WHAT TO DO> Please reproduce the records below exactly as they appear, line for line.

RECORDS SHOWN>
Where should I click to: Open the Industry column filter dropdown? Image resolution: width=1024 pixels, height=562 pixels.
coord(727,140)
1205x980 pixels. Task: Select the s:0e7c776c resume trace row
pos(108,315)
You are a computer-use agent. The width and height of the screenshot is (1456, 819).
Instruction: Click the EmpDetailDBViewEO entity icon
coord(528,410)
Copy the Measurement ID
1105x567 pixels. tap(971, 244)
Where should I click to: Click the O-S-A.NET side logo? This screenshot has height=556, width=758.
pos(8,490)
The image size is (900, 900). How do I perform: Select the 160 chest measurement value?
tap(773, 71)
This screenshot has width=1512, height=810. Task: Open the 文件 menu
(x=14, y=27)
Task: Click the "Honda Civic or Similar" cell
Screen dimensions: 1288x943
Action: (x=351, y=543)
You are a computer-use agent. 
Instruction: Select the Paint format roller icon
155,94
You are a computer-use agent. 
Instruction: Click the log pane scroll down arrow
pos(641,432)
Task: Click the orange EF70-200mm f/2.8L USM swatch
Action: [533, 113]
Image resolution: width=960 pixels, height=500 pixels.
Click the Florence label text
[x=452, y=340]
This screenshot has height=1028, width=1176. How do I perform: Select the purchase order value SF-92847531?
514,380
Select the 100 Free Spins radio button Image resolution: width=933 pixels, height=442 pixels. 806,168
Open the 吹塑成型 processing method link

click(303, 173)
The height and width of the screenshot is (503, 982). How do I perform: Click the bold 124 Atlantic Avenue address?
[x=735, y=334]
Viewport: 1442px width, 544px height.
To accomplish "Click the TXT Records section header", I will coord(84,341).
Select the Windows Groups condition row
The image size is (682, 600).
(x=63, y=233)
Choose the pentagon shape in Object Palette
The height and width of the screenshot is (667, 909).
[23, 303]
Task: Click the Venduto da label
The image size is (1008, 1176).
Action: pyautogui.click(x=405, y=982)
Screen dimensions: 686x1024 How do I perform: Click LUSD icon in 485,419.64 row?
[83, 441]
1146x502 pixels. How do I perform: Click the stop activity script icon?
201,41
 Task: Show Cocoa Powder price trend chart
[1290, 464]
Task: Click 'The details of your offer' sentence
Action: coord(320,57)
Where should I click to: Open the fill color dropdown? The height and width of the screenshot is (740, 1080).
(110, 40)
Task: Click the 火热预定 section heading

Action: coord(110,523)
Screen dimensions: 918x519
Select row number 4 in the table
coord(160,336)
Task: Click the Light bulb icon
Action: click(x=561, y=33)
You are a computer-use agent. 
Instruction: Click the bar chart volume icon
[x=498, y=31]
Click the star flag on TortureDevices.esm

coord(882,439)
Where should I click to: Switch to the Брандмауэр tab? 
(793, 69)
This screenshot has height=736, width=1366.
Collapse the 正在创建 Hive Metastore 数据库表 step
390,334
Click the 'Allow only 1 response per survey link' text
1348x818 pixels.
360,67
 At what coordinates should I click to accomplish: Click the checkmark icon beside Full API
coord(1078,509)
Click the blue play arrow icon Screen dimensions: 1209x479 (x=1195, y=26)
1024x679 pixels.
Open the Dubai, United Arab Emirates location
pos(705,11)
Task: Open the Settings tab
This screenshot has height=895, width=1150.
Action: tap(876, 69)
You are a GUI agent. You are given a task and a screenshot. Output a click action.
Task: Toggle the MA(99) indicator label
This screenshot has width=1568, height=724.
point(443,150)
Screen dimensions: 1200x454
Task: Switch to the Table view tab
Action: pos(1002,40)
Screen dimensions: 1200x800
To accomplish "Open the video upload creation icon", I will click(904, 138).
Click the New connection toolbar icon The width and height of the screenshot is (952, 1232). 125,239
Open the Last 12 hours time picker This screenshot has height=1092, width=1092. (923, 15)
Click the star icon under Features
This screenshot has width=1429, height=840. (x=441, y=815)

CORRECT RESULT>
Where should I click to: Open the Industry column filter dropdown? Image resolution: width=1024 pixels, height=562 pixels.
coord(727,140)
1205x980 pixels. Task: Select the s:0e7c776c resume trace row
pos(108,315)
You are a computer-use agent. The width and height of the screenshot is (1456, 819).
Instruction: Click the EmpDetailDBViewEO entity icon
coord(528,410)
Copy the Measurement ID
1105x567 pixels. tap(971, 244)
Where should I click to: Click the O-S-A.NET side logo? This screenshot has height=556, width=758.
pos(8,490)
The image size is (900, 900). How do I perform: Select the 160 chest measurement value?
tap(773, 71)
This screenshot has width=1512, height=810. Task: Open the 文件 menu
(x=14, y=27)
Task: Click the "Honda Civic or Similar" cell
Screen dimensions: 1288x943
Action: (x=351, y=543)
You are a computer-use agent. 
Instruction: Select the Paint format roller icon
155,94
You are a computer-use agent. 
Instruction: Click the log pane scroll down arrow
pos(641,432)
Task: Click the orange EF70-200mm f/2.8L USM swatch
Action: [533, 113]
Image resolution: width=960 pixels, height=500 pixels.
Click the Florence label text
[x=452, y=340]
This screenshot has height=1028, width=1176. How do I perform: Select the purchase order value SF-92847531?
514,380
Select the 100 Free Spins radio button Image resolution: width=933 pixels, height=442 pixels. 806,168
Open the 吹塑成型 processing method link

click(303, 173)
The height and width of the screenshot is (503, 982). How do I perform: Click the bold 124 Atlantic Avenue address?
[x=735, y=334]
Viewport: 1442px width, 544px height.
To accomplish "Click the TXT Records section header", I will coord(84,341).
Select the Windows Groups condition row
The image size is (682, 600).
(x=63, y=233)
Choose the pentagon shape in Object Palette
The height and width of the screenshot is (667, 909).
[23, 303]
Task: Click the Venduto da label
The image size is (1008, 1176).
Action: pyautogui.click(x=405, y=982)
Screen dimensions: 686x1024 How do I perform: Click LUSD icon in 485,419.64 row?
[83, 441]
1146x502 pixels. How do I perform: Click the stop activity script icon?
201,41
 Task: Show Cocoa Powder price trend chart
[1290, 464]
Task: Click 'The details of your offer' sentence
Action: coord(320,57)
Where should I click to: Open the fill color dropdown? The height and width of the screenshot is (740, 1080).
(110, 40)
Task: Click the 火热预定 section heading

Action: coord(110,523)
Screen dimensions: 918x519
Select row number 4 in the table
coord(160,336)
Task: Click the Light bulb icon
Action: click(x=561, y=33)
You are a computer-use agent. 
Instruction: Click the bar chart volume icon
[x=498, y=31]
Click the star flag on TortureDevices.esm

coord(882,439)
Where should I click to: Switch to the Брандмауэр tab? 
(793, 69)
This screenshot has height=736, width=1366.
Collapse the 正在创建 Hive Metastore 数据库表 step
390,334
Click the 'Allow only 1 response per survey link' text
1348x818 pixels.
360,67
 At what coordinates should I click to accomplish: Click the checkmark icon beside Full API
coord(1078,509)
Click the blue play arrow icon Screen dimensions: 1209x479 (x=1195, y=26)
1024x679 pixels.
Open the Dubai, United Arab Emirates location
pos(705,11)
Task: Open the Settings tab
This screenshot has height=895, width=1150.
Action: tap(876, 69)
You are a GUI agent. You are given a task and a screenshot. Output a click action.
Task: Toggle the MA(99) indicator label
This screenshot has width=1568, height=724.
point(443,150)
Screen dimensions: 1200x454
Task: Switch to the Table view tab
Action: pos(1002,40)
Screen dimensions: 1200x800
To accomplish "Open the video upload creation icon", I will click(904, 138).
Click the New connection toolbar icon The width and height of the screenshot is (952, 1232). 125,239
Open the Last 12 hours time picker This screenshot has height=1092, width=1092. (923, 15)
Click the star icon under Features
This screenshot has width=1429, height=840. (x=441, y=815)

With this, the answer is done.